Она откидывает волосы с лица и говорит, что Эрик подвернулся как раз вовремя. Это был парень, который называл шипучку газировкой, парень, который не любил пирсинг и всерьез слушал кислотную жесть под названием диско; он казался искренним, в отличие от других ее бойфрендов, которые устроились работать, разумеется, в банки.
Я вижу, как Ребекка смотрит на медицинскую палатку, где укладывают на носилки какого-то мужчину. Она усмехается и заказывает в баре еще выпивки, а потом мы идем прямо в толпу, где Ребекка скалит зубы и срывает с себя футболку. К нам бросается какой-то фанат, выхватывает ее и исчезает. Похоже, Ребекка не против. Она втягивает меня в мош[25]

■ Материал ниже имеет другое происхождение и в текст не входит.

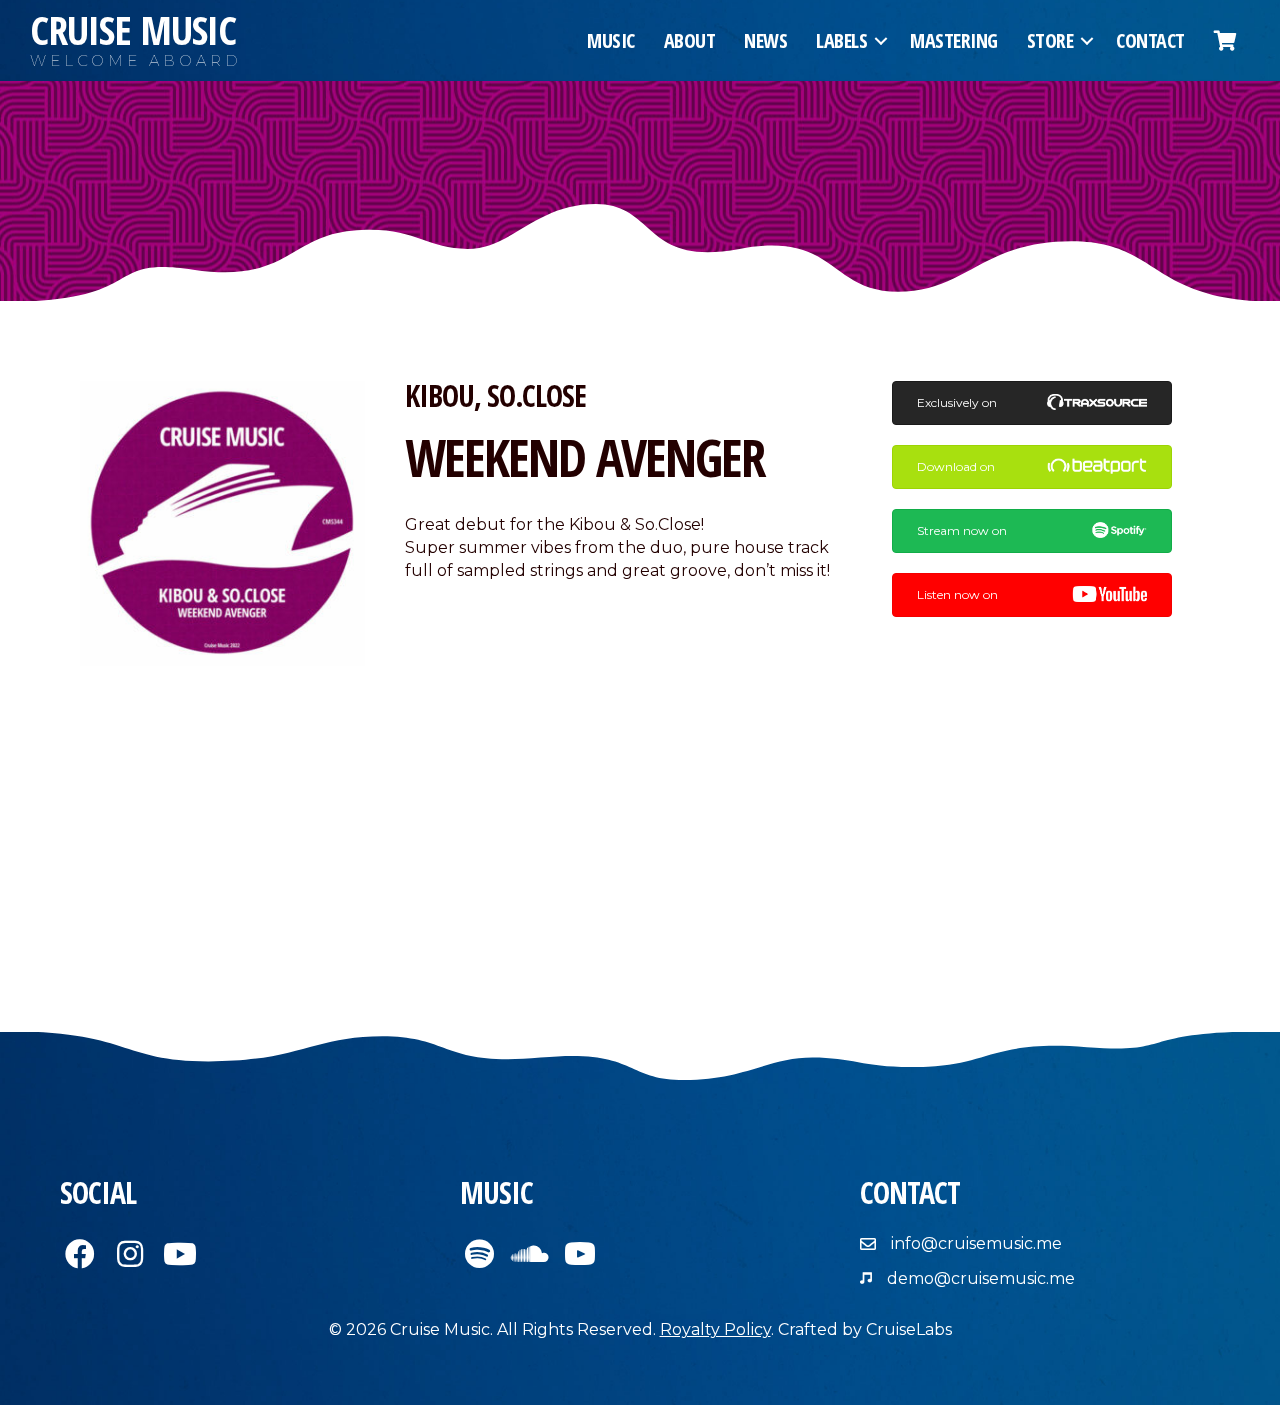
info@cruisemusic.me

, снимает лифчик и бросает его на сцену. Я стараюсь с пониманием отнестись к этому порыву и не слишком пялиться на ее грудь – красивую, маленькую и слегка несимметричную. Это именно та грудь, которая нужна, если ты планируешь танцевать на панк-концерте, и пока гитарист обводит пальцем толпу и командует: «Налетай!», Ребекка со своей милой, неподвижной грудью заводит меня все глубже. Повсюду раздается невеселый хруст и треск, две стены из рук движутся навстречу друг другу, я даже маткой чувствую, как меня сдавило; мужчина в футболке Американской Ассоциации Пенсионеров подходит ко мне и тянет за волосы на землю, в жесткую коричневую траву, где валяются окурки, пластыри и раздавленные бумажные стаканчики.Я тянусь обратно наверх, чтобы глотнуть воздуха, оглядываюсь по сторонам и понимаю, что потеряла Ребекку; пока я лежала на земле, кто-то наступил мне на шею своими тяжеленными говнодавами. Не могу сказать, что прям трепещу от злости, и хотя музыка откровенно плоха – плоха, как кривая носовая перегородка, как кислотный рефлюкс, как лапа обезьяны, – необъяснимое удовольствие находишь в том, чтобы схватить какого-нибудь мужика за ухо, опустить его на землю и наступить на его лучащееся согласием лицо. Впрочем, мое ликование длится недолго: я замечаю Ребекку, она где-то рядом со сценой, с засохшей грязью на груди, – в полном порядке. В этот момент мы, возможно, на одной волне. Но все временно, и уже через час она покупает новую футболку с символикой группы.
Мы молча идем к машине; холодок в воздухе напоминает, что скоро осень.
– Я отказалась от услуг Прадипа, – произносит Ребекка, когда мы уже тронулись. – Поговорила с Акилой. Я не знала. Думала, она просто ненавидит математику.
Я разглядываю свои ногти, под ними – грязь.